**EXERCISE BRIEF**
As written and without pictures, set down the lines from the one that contains "Collapse the 照片/視頻 group" through the end of the data.

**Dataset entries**
==================================================

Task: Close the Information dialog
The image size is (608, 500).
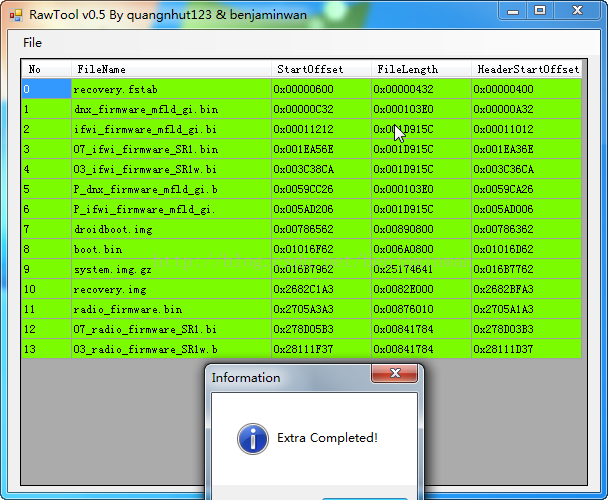Action: coord(394,374)
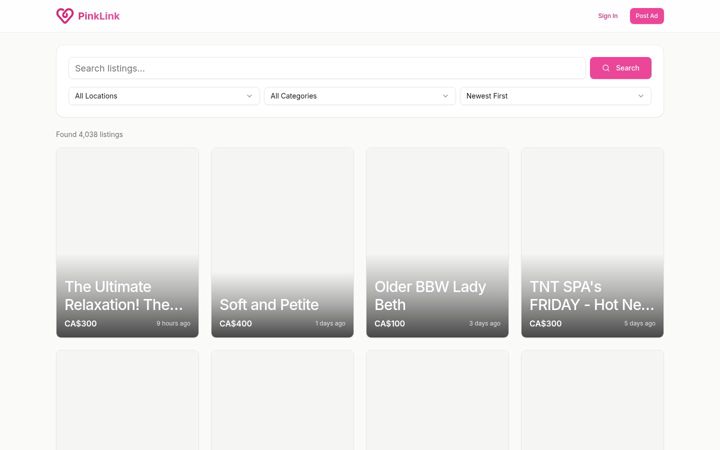Image resolution: width=720 pixels, height=450 pixels.
Task: Open the Soft and Petite listing
Action: pos(282,242)
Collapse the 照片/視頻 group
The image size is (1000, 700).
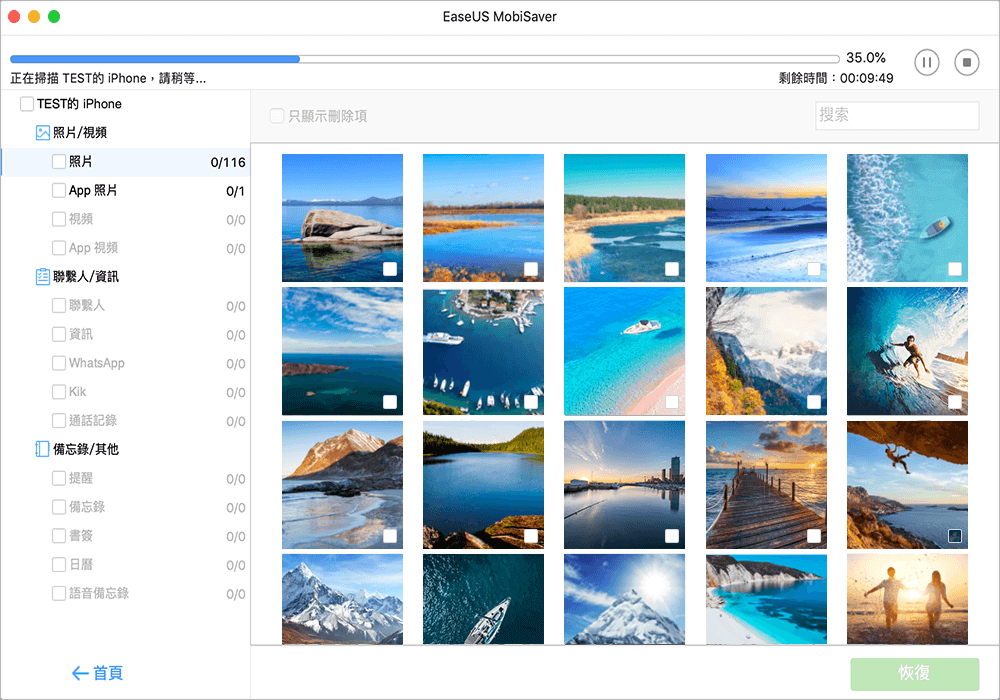pyautogui.click(x=80, y=132)
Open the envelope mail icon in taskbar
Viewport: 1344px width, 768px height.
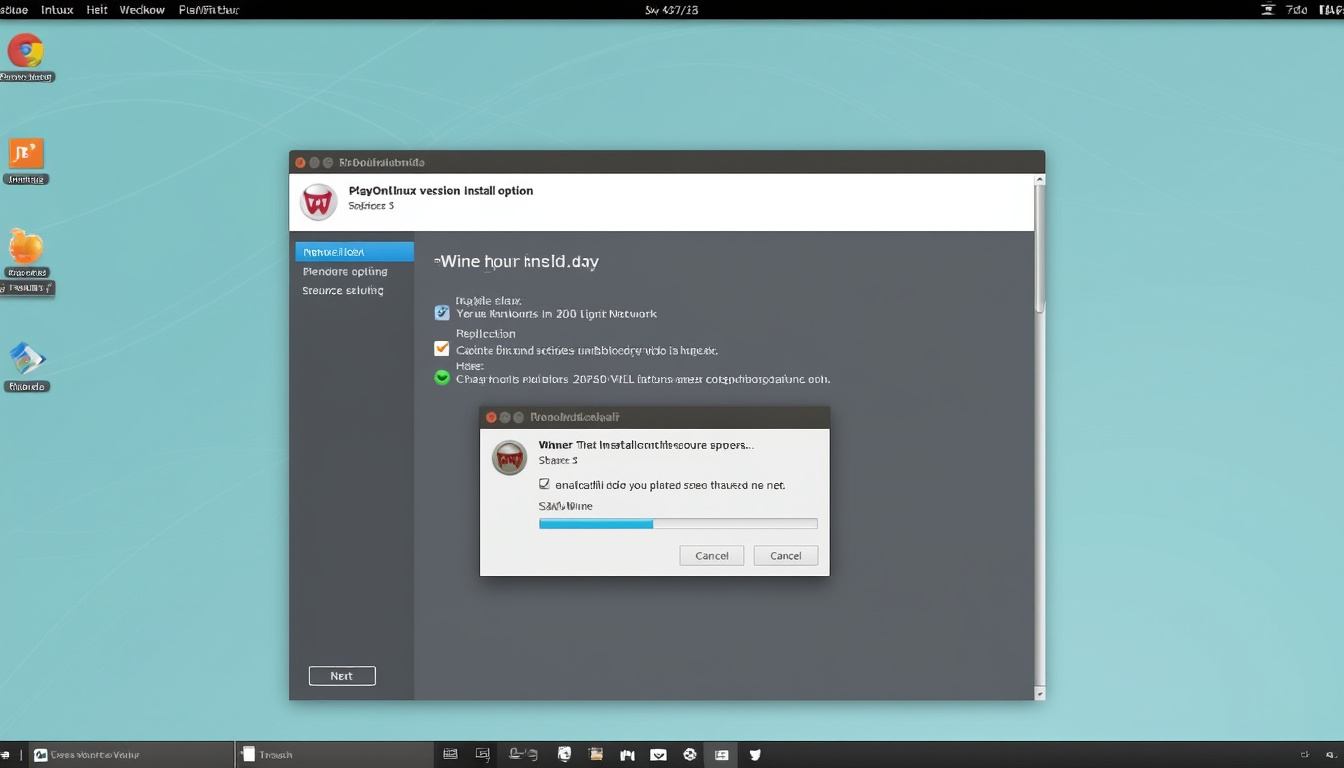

==================================================

**SOLUTION FOR THIS PROBLEM**
Collapse the 照片/視頻 group
The image size is (1000, 700).
pyautogui.click(x=80, y=132)
Open the envelope mail icon in taskbar
Viewport: 1344px width, 768px height.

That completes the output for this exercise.